In captivity, he announced his desire to cooperate with the German authorities. He was kept in a special camp near Vinnytsia, on 3 August 1942, together with General Andrey Vlasov, signed an appeal to the German command with an appeal for the formation of the Russian Liberation Army. In the same month he was released from the camp and on 1 September 1942 he was appointed commander of the Russian National People's Army (RNNA), created as an experiment and stationed in the village of Asintorf between Smolensk and Orsha.

The work on the creation of RNNA was supervised by the Abwehr. By October 1942 there were about 4,000 thousand soldiers in this military unit, but then the German command decided to divide it into battalions, which were to be used separately by the Wehrmacht. Boyarsky opposed this decision, was arrested, but was soon released and appointed officer in command and training of the Eastern Volunteer Forces at the headquarters of the 16th Army. In this capacity, he again clashed with the German authorities and was fired.

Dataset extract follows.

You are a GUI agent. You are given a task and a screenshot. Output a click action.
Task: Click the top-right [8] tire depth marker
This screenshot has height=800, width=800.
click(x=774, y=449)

Since the summer of 1943, he inspected volunteer Russian battalions, under the command of General Vlasov. He took an active part in the creation of the Armed Forces of the Committee for the Liberation of the Peoples of Russia (Russian Liberation Army) and the development of the political program of Armed Forces. From January to May 1945, he was Deputy Chief of Staff of the Russian Liberation Army under command of General Fyodor Truhin.

On 5 May 1945, by order of Truhin, he went to the Prague area to establish contact with the most combat-ready military unit of the KONR – the 1st Infantry Division of General Sergey Bunyachenko. In the town of Příbram, he was captured by Czech partisans commanded by the Soviet captain Smirnov. On 7 May 1945, he got into a skirmish with Smirnov, gave him a slap in the face and was immediately executed by hanging.